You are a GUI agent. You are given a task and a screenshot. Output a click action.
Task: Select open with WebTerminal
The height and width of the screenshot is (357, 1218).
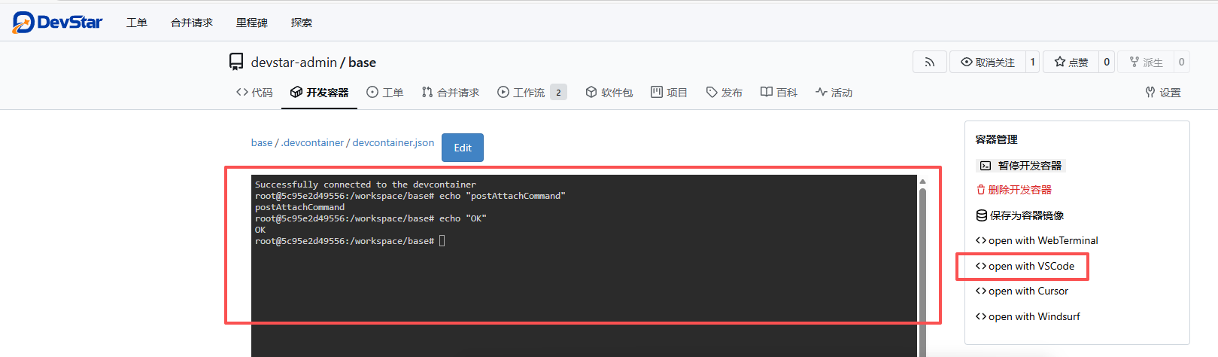tap(1037, 240)
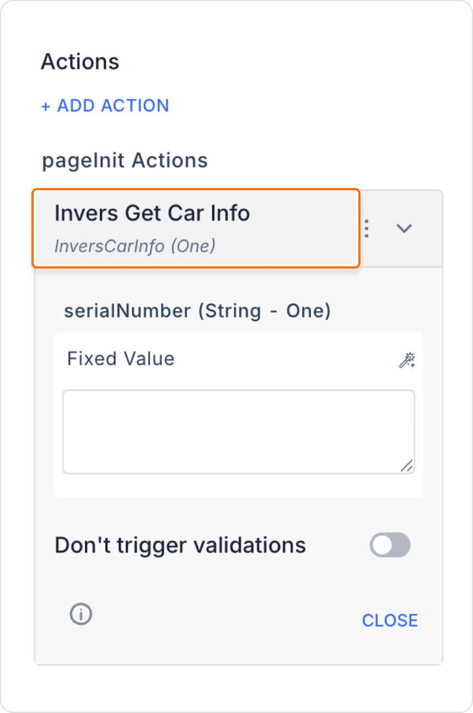
Task: Click the "Don't trigger validations" label text
Action: tap(180, 545)
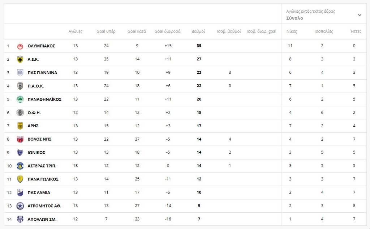Click the Παναιτωλικός yellow shield icon

pos(20,179)
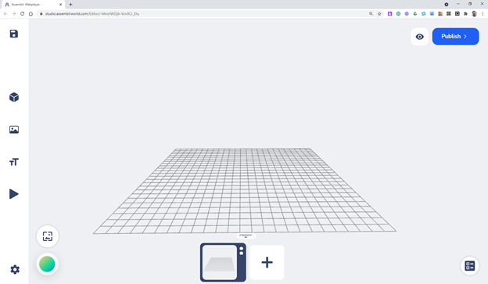Image resolution: width=488 pixels, height=284 pixels.
Task: Bookmark this page with star icon
Action: pyautogui.click(x=379, y=14)
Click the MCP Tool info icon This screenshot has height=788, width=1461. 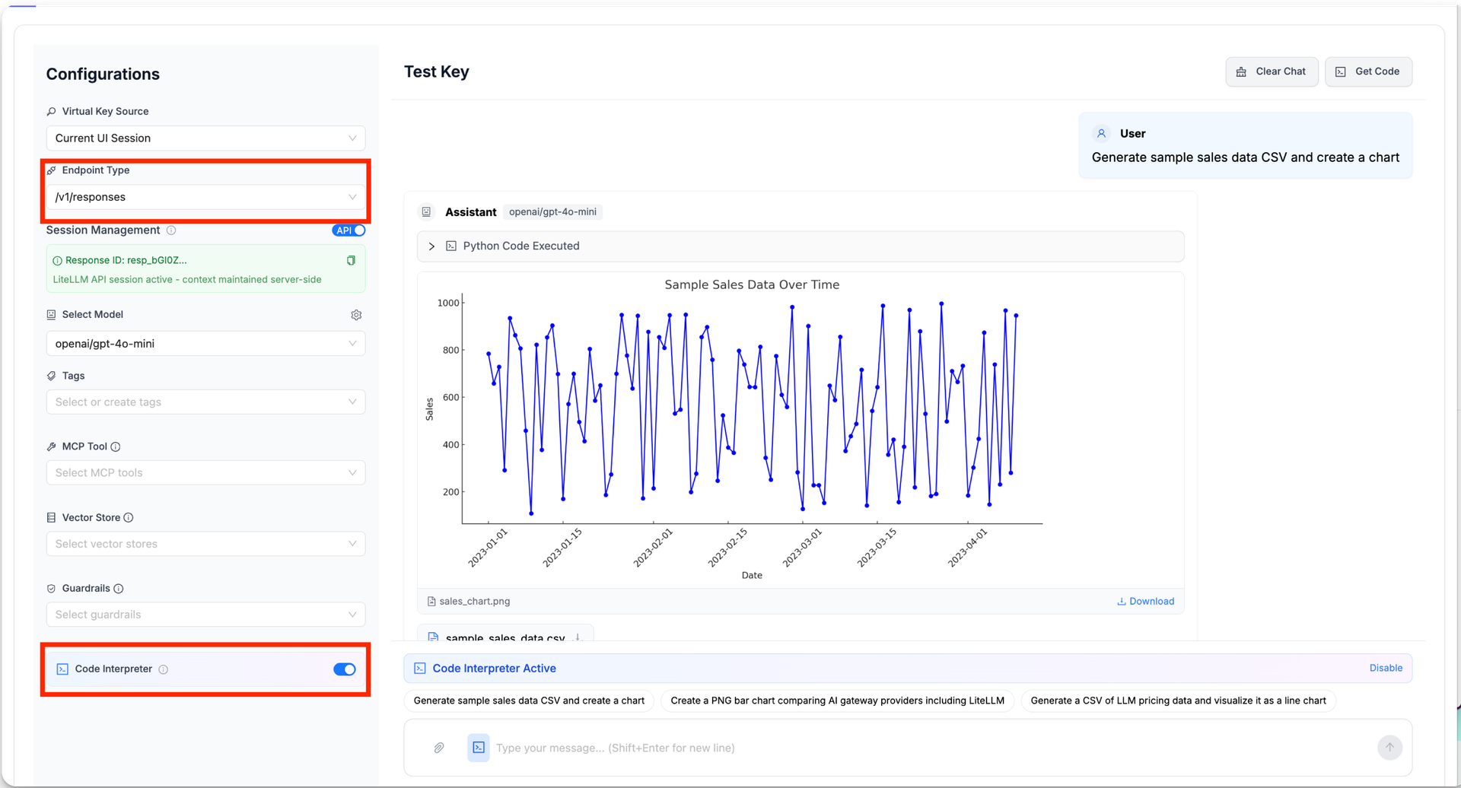[x=116, y=446]
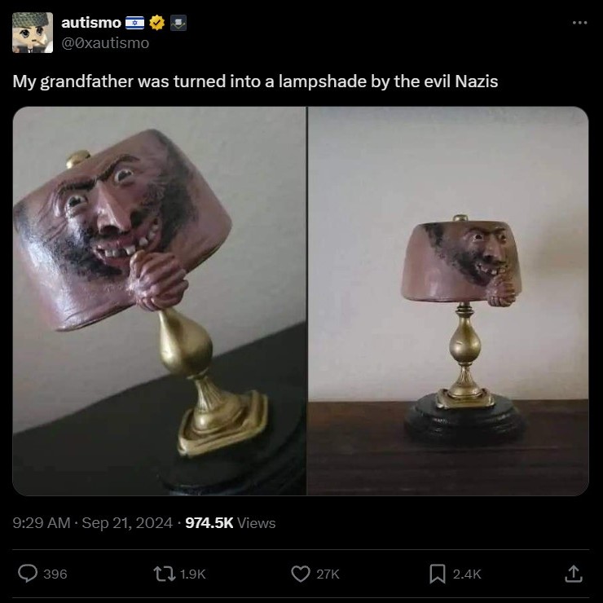Click the 2.4K bookmarks count
This screenshot has width=603, height=603.
(467, 574)
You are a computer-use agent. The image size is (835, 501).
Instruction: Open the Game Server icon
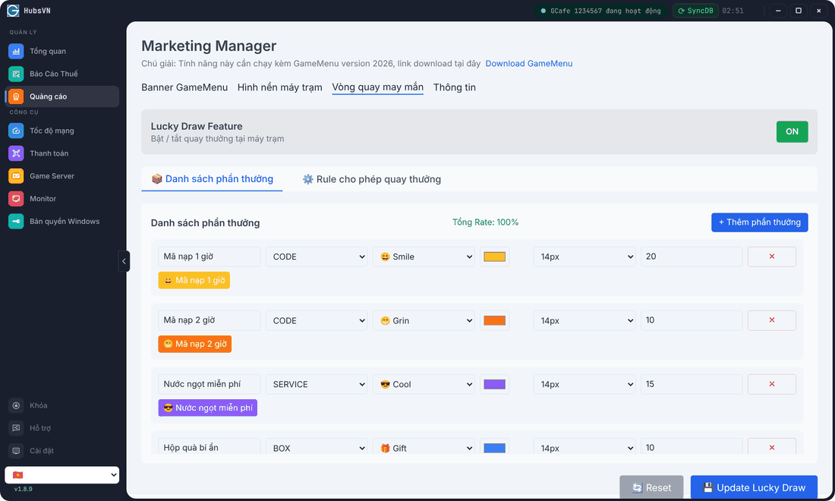coord(16,175)
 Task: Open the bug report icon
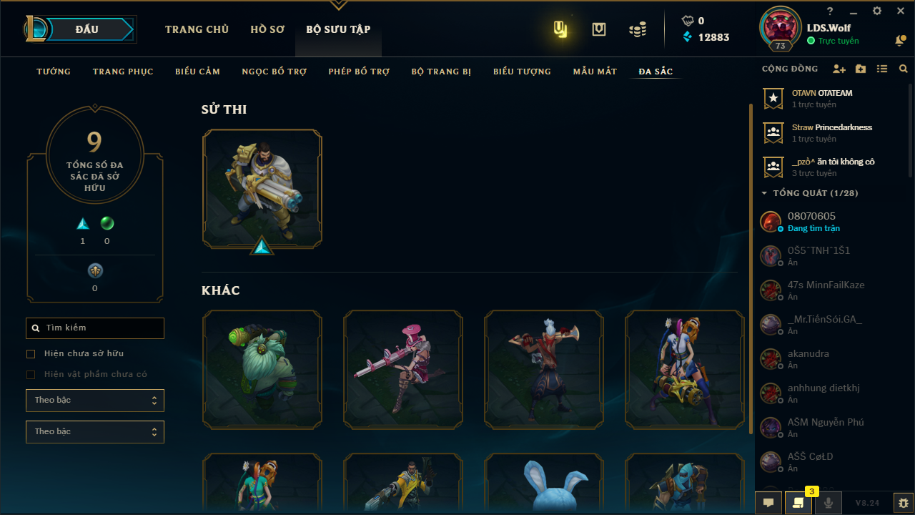(x=904, y=503)
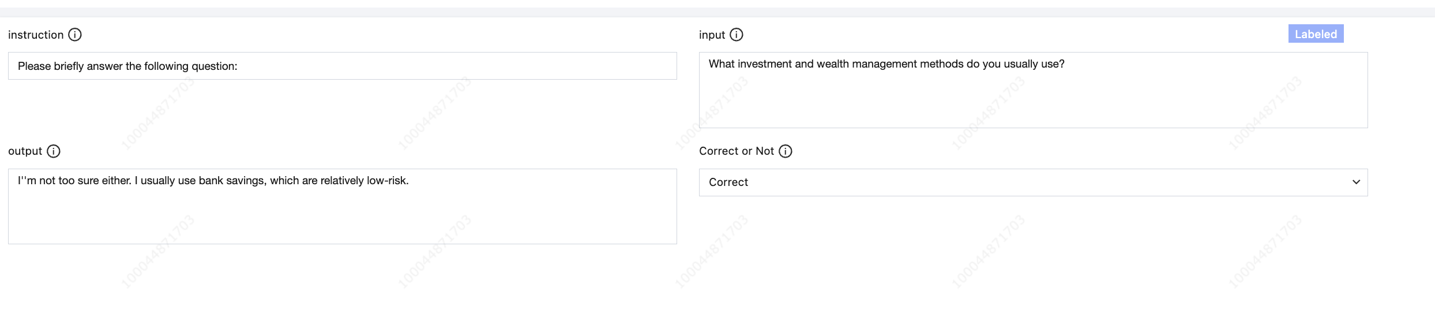Click the gray divider bar at top
This screenshot has width=1435, height=313.
coord(718,12)
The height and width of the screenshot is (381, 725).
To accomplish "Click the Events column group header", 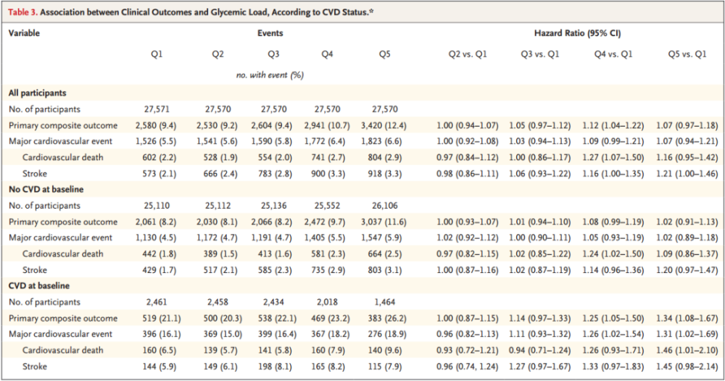I will pyautogui.click(x=270, y=33).

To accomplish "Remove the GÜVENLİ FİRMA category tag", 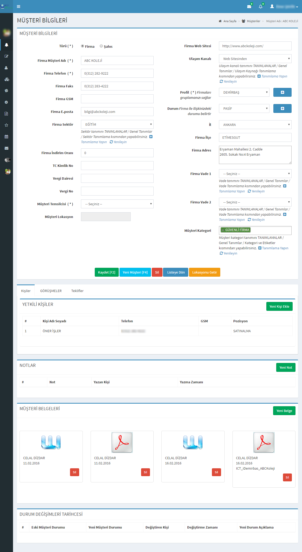I will point(223,230).
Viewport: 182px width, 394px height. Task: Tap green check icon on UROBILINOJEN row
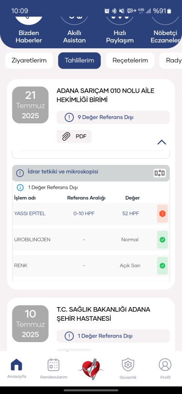click(x=162, y=240)
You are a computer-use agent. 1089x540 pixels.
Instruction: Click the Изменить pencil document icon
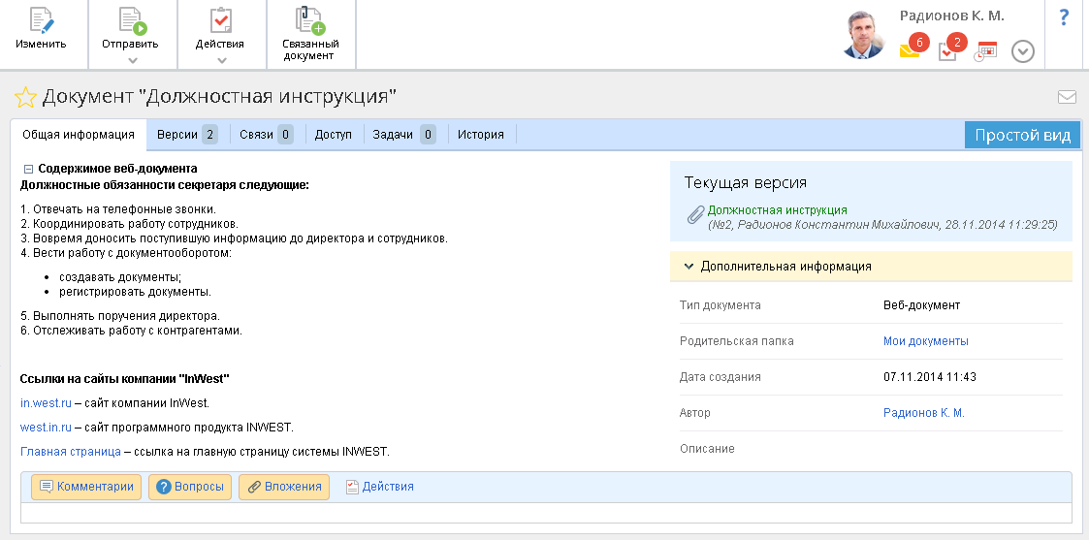coord(41,20)
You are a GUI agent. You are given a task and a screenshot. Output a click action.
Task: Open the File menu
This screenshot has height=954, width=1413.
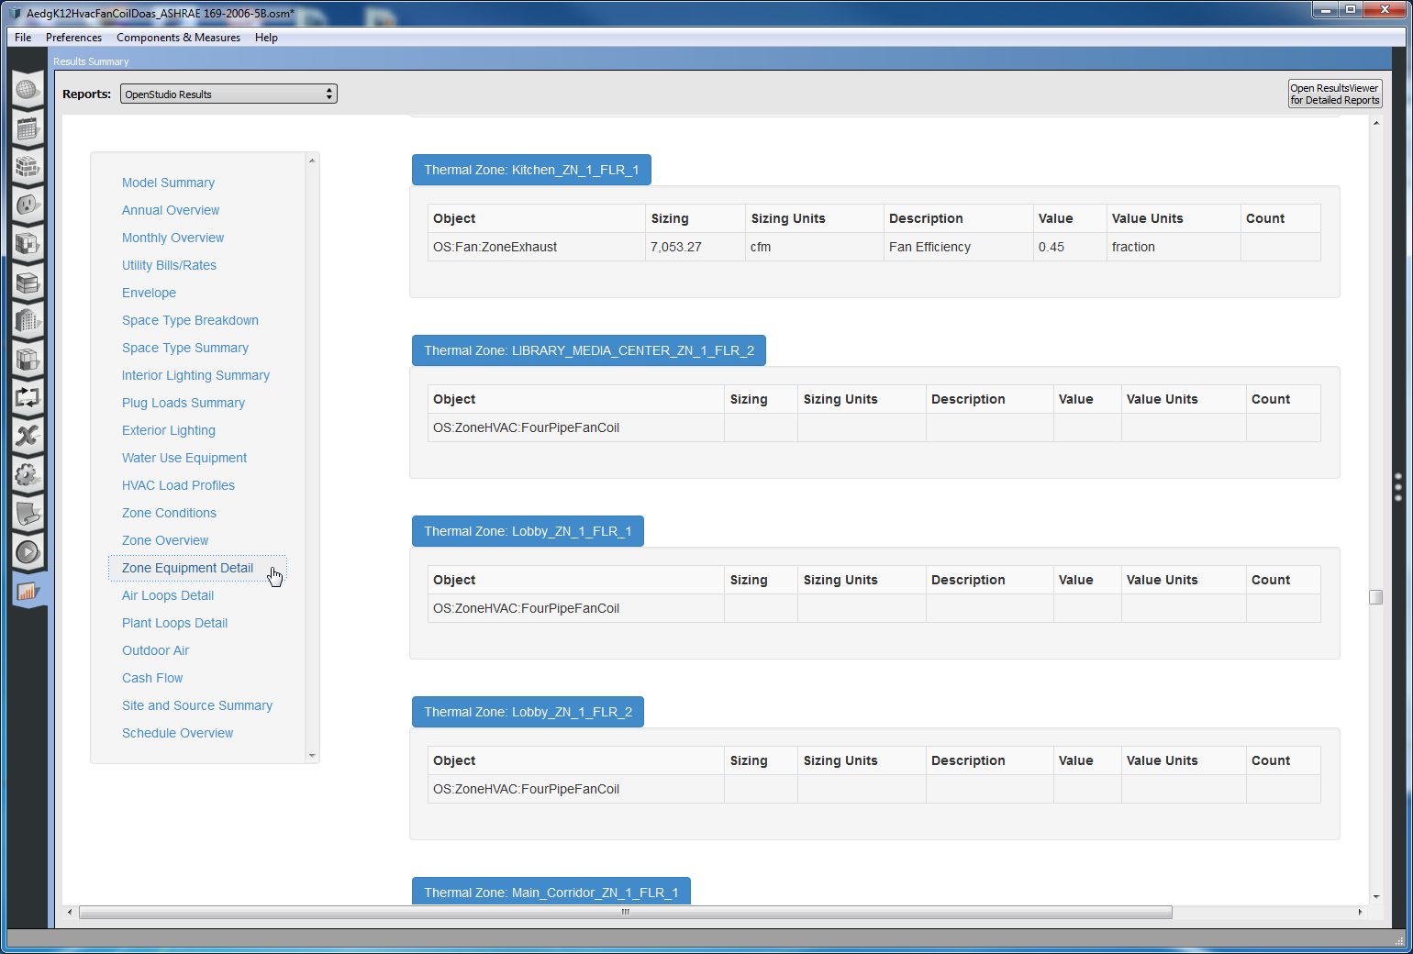click(23, 38)
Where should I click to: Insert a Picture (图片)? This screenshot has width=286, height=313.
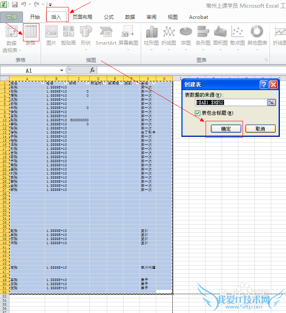(x=51, y=33)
────────
> WHAT TO DO: Look through the data and gather every line with the string "agent" in it.

> YOUR SOLUTION:
You are a GUI agent. You are given a task and a screenshot. Output a click action.
You are a computer-use agent. The image size is (835, 501).
You are a computer-use agent. 1089x540 pixels.
You are a GUI agent. You are given a task and a screenshot. Output a click action.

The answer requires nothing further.